話は飛んで、デジタル革命ともいわれるエジプトだが、確かにネットは既成権力に対する脅威となりうることを示している。しかし中国とグーグルやヤフーの規制をめぐるやりとりや、中東諸国とブラックベリー登場時におけるやりとり(検閲不能な端末は許可しない騒動)を思い浮かべても、むき出しの権力に対して民間企業の力は万能ではない。

アメリカが自由の砦のように振舞っているが、ちゃんちゃらおかしい。

これに加えて、グーグルにせよ、ツイッターにせよ、ポストモダンな感じのするネットワーク企業も上記のような経済的メリットに縛られざるをえない宿命を負っていることをお忘れなく、と思う。なんかグーグルやツイッターを使って行われるコミュニケーションに手放しで喜んでいる言動を見かけると、こんな当たり前のことを忘れてやしませんかと言いたくなるのである。

マイクロソフトが覇権を握っていたiPod以前の時期にアップルは自由の砦のようなイメージを持たれていたが、現在のアップルはすっかり堕ちた偶像となってしまった。

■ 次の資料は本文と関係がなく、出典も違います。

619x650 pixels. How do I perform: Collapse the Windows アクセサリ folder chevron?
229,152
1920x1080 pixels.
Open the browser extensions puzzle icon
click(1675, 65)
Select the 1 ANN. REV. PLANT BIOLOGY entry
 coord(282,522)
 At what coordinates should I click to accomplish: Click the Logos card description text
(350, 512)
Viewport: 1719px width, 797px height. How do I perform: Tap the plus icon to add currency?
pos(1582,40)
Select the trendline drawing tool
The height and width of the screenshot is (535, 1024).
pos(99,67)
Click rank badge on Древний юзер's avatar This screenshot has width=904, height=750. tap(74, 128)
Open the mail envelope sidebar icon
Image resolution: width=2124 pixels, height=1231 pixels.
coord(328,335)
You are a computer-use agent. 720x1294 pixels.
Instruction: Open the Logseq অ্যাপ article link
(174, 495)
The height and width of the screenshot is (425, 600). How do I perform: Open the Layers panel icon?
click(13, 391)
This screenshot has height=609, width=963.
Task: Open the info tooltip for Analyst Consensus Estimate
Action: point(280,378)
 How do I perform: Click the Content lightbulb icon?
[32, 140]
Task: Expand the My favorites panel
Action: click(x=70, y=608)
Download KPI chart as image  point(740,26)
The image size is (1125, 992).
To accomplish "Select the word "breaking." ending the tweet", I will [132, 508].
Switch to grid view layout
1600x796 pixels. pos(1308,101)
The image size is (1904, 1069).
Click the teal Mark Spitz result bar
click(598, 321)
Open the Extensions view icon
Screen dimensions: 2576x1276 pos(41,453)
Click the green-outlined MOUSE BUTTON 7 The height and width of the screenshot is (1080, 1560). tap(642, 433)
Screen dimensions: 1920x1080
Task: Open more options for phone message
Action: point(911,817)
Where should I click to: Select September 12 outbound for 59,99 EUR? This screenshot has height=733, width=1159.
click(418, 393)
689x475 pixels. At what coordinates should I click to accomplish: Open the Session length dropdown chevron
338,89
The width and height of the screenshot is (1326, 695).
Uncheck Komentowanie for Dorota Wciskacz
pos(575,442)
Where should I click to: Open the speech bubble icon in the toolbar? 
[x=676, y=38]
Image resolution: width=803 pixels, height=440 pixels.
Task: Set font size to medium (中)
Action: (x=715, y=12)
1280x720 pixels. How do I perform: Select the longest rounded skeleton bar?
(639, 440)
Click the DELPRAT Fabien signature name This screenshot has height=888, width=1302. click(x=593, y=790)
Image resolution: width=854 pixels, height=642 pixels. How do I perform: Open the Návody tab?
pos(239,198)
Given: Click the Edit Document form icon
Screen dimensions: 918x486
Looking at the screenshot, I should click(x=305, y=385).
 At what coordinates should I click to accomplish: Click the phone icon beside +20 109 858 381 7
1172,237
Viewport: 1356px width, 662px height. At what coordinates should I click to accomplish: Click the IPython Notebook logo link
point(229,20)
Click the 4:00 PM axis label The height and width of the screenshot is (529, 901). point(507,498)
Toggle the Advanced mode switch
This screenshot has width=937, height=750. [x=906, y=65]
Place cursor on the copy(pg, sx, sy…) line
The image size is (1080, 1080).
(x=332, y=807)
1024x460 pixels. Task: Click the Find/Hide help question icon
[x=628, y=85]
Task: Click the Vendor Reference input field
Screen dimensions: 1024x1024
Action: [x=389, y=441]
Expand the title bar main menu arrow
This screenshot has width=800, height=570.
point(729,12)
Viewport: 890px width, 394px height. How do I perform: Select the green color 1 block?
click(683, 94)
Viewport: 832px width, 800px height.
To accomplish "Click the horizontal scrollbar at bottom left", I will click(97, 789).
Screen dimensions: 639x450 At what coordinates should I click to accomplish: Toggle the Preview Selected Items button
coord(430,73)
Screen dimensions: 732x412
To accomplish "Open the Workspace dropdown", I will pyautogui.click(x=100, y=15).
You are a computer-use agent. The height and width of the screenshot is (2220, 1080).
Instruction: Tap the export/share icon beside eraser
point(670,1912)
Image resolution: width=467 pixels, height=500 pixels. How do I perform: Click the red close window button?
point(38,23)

ニッポンの圧力に極端に弱いヘタレ企業グループ(思い返せば日教組vsプリンスホテルなんてのもあった)の例とグーグルやツイッターとを比較するのは無理があるかもしれないが、同じ民間企業であること、とくにツイッターはプラットフォームのようにみんな使っているが、一極集中的な構造を持っていて、それだけインターネット的ではないということを常に思い出すべきである。

ま、今、使っているときに自由ならそれでよくて、後々弊害が出れば乗り換えるさ、というのも一つの割り切り方だし、常にオルタナティブを産み出していくことが可能な環境さえ維持出来れば、それはそれで未来は明るいと思える。でもそのメタな環境は、誰がどういう基盤で維持していくのだろうかと、IPv6の動きなども頭をかすめながら、もやもやと考えるのである。

追記:あと、外国の若者たちは日本のサブカル、特にファッションを見て、こんなことを許容する日本社会にあこがれるということもあるとか。誤解して日本に来て現実に触れて日本嫌いにならないでね。